==== Bereitgestellte Daten ====

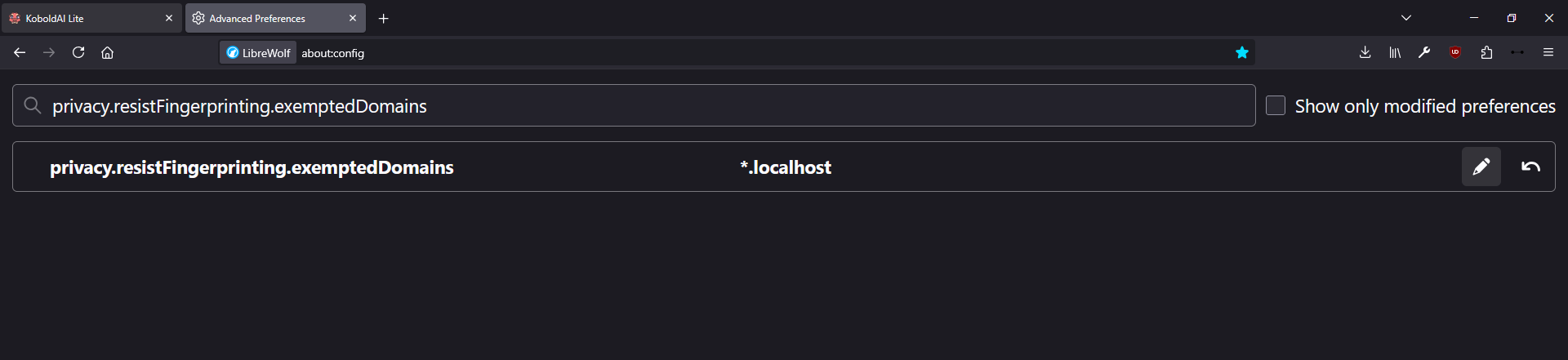
Task: Click the LibreWolf identity badge
Action: pyautogui.click(x=258, y=53)
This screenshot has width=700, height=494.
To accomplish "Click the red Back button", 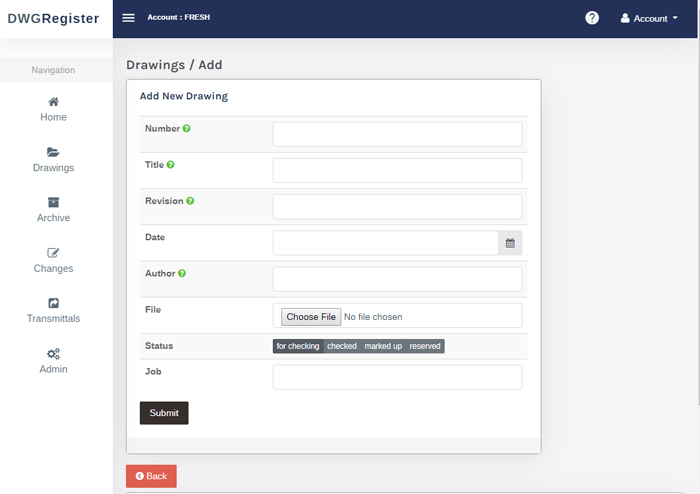I will [x=151, y=476].
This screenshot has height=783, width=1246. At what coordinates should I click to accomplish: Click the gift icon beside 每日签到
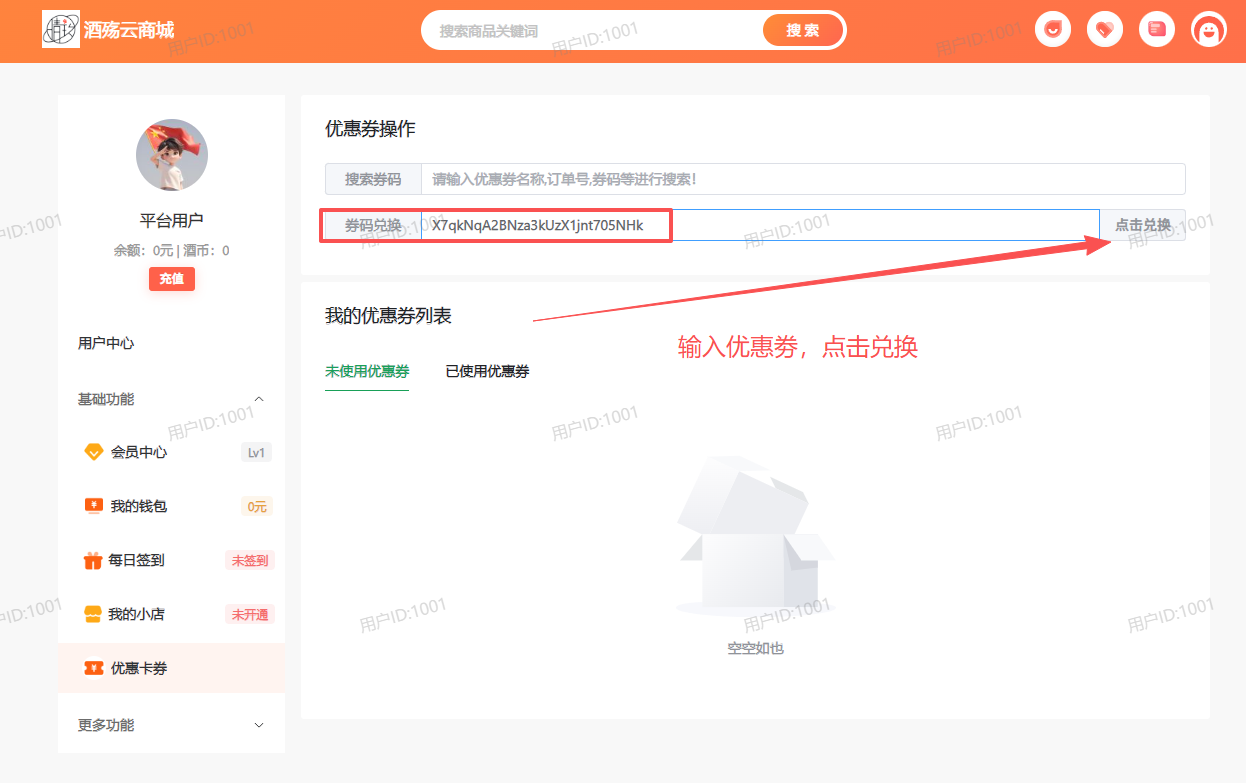pos(93,560)
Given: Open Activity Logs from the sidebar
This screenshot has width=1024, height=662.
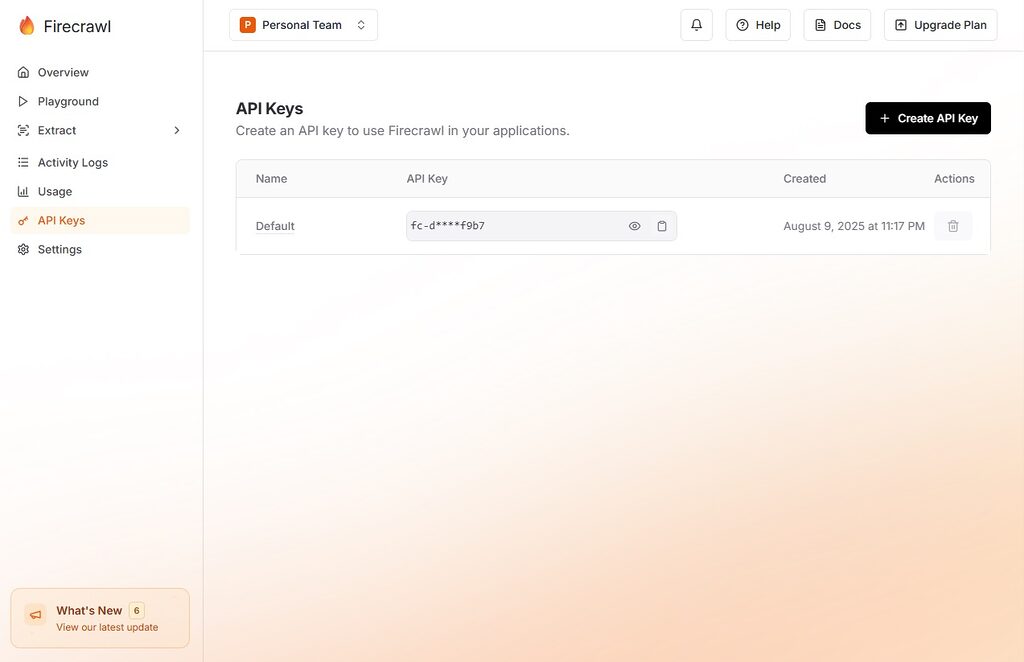Looking at the screenshot, I should click(72, 162).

====

Aufgabenstellung
Ordnen Sie die Einträge ab der Zeile mit „Given: Open Activity Logs from the sidebar“ bis zum Ende der Einträge, beides einschließlich, als CSV mit den Spalten „Eingabe“ und „Ergebnis“ an: pro Eintrag eine Zeile mit dessen Text und dessen Antwort, jeweils in einem Feld in Anführungszeichen und mit Leerzeichen statt Zeilenumbrüchen. Lassen Sie die Bilder in Ihrer Antwort weg.

Ergebnis folgend
Eingabe,Ergebnis
"Given: Open Activity Logs from the sidebar This screenshot has width=1024, height=662.","Looking at the screenshot, I should click(72, 162)."